• INPUT DATA:
━━━━━━━━
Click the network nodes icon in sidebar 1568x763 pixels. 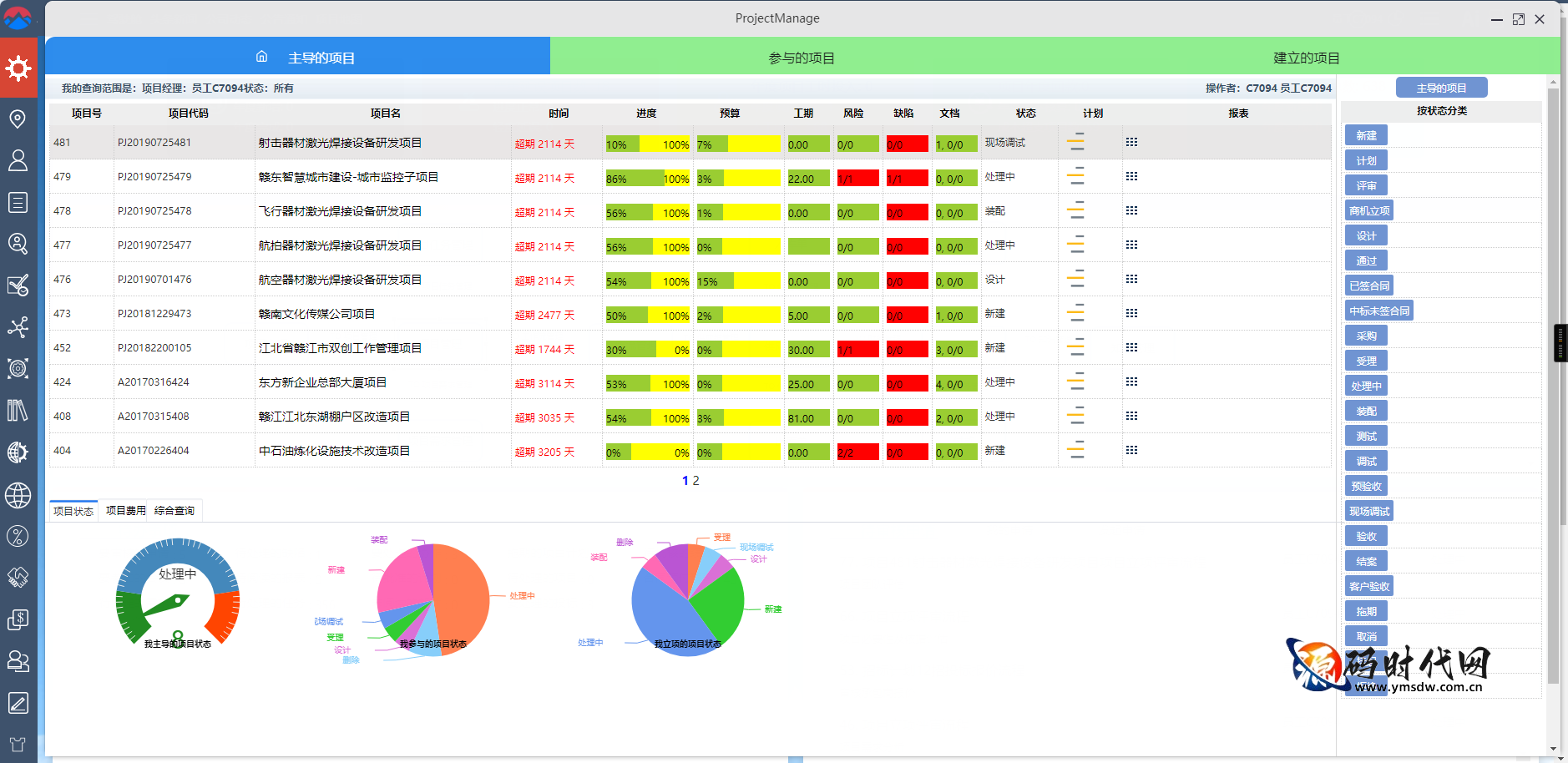[18, 326]
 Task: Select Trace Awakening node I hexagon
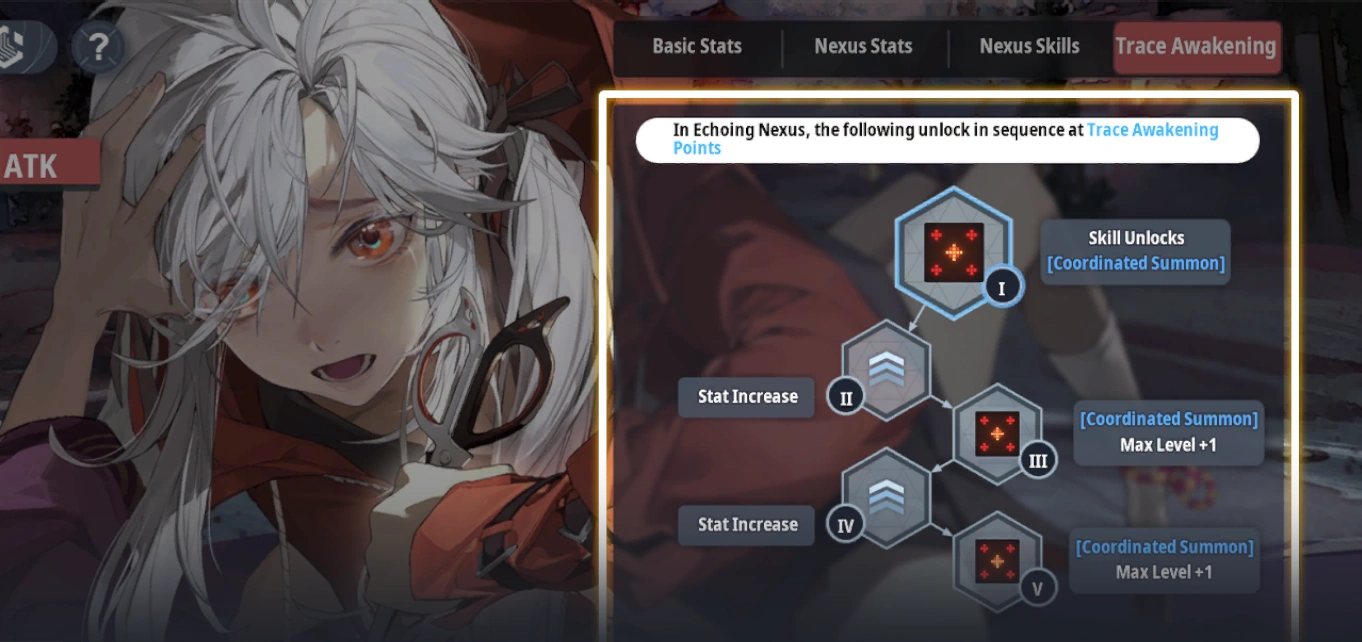(x=953, y=253)
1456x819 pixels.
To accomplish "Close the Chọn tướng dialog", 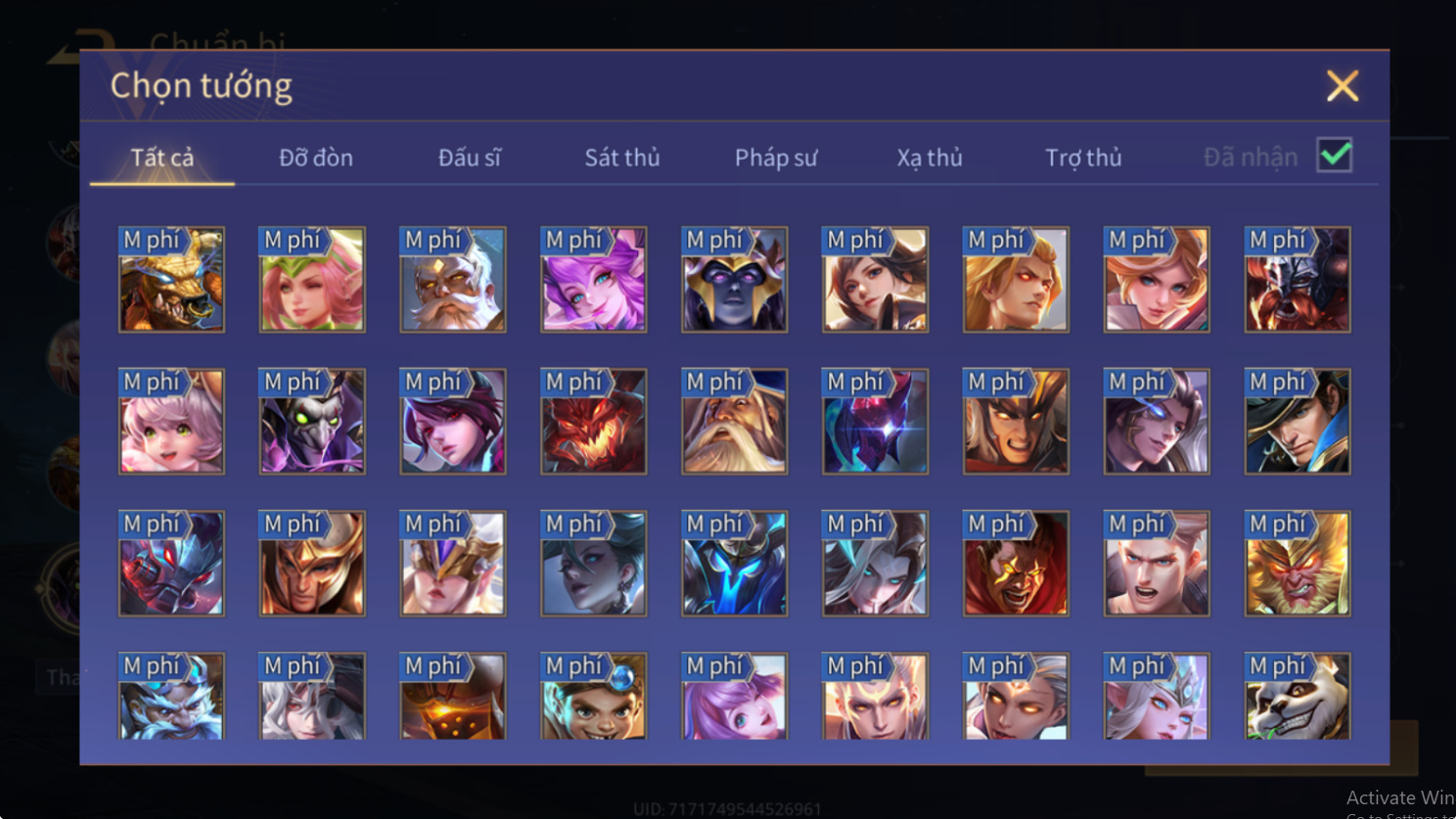I will pyautogui.click(x=1342, y=86).
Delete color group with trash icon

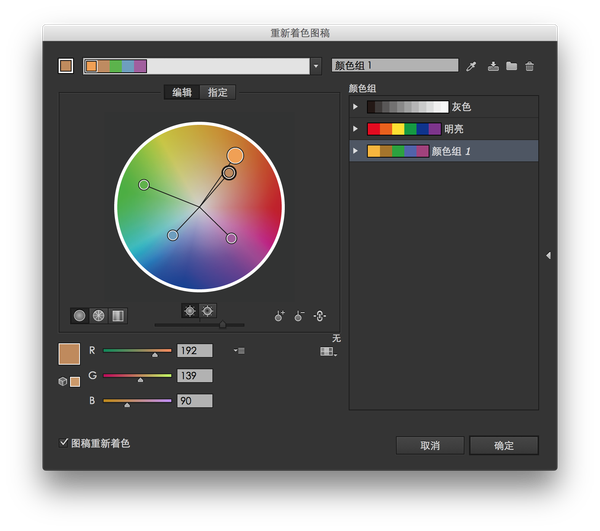tap(529, 66)
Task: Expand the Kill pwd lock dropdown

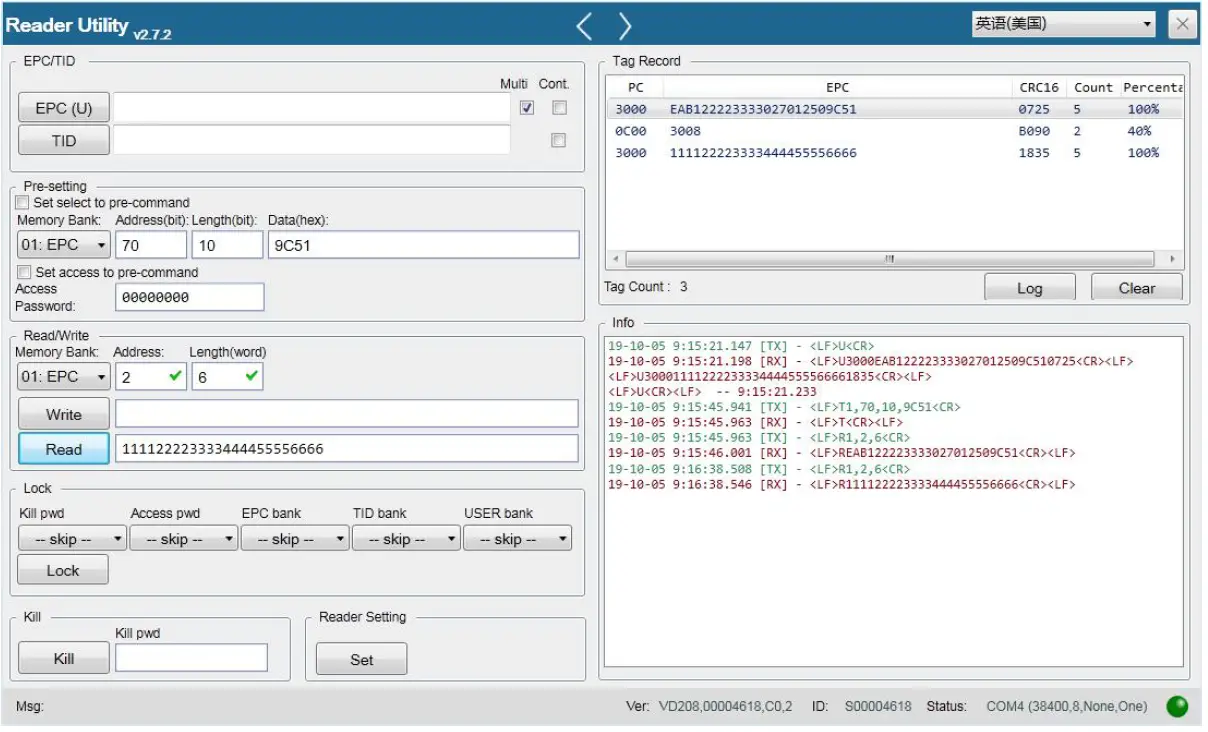Action: 72,539
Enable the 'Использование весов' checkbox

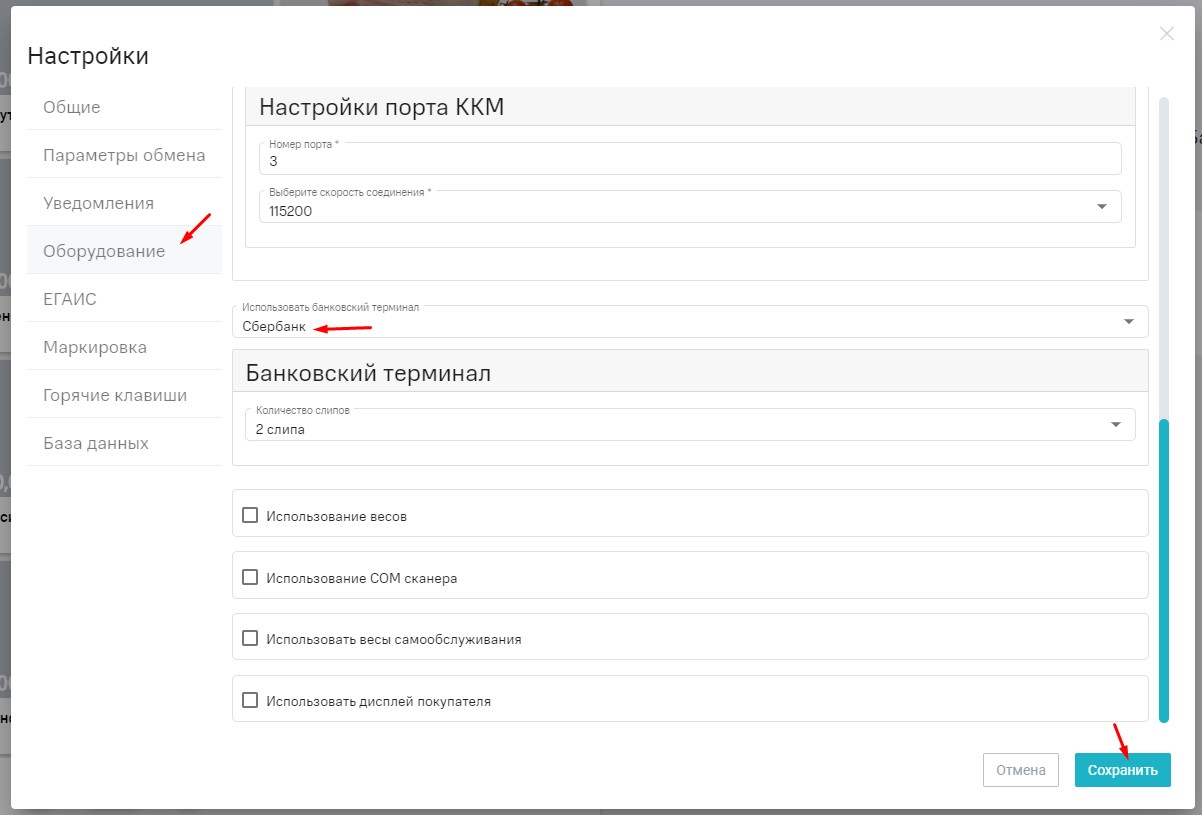click(250, 516)
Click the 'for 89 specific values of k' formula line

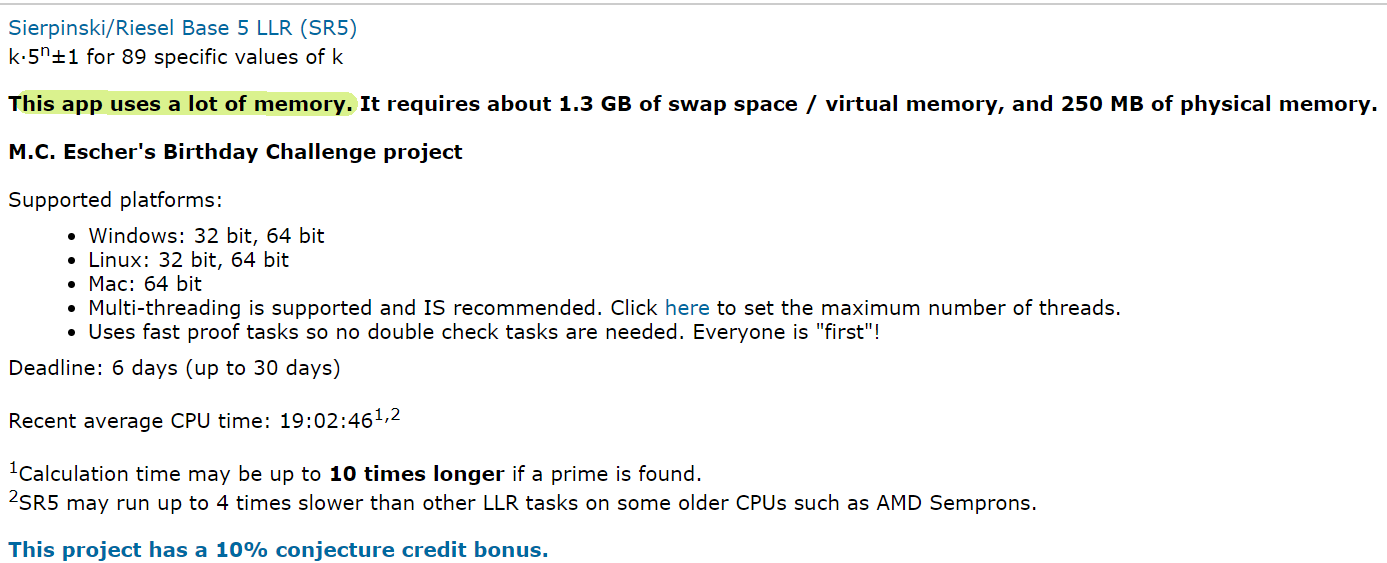tap(175, 57)
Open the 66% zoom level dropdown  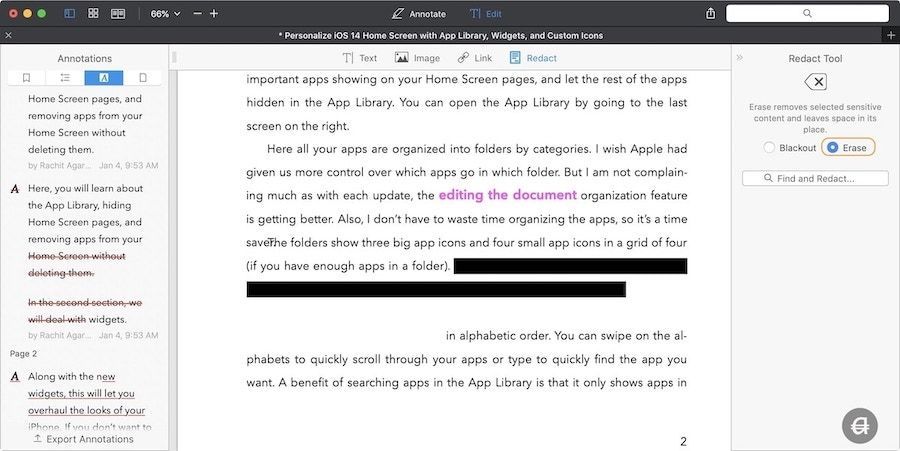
━━━━━━━━
• PROBLEM DESCRIPTION: Output, exactly and without pictures, the span of lines that starts at the line containing "Delete color group with trash icon" and ends at the last line above.

• YOUR RESPONSE:
Delete color group with trash icon

tap(529, 66)
Task: Expand the Kill pwd lock dropdown

Action: 72,539
Enable the 'Использование весов' checkbox

click(250, 516)
Click the 'for 89 specific values of k' formula line

tap(175, 57)
Open the 66% zoom level dropdown  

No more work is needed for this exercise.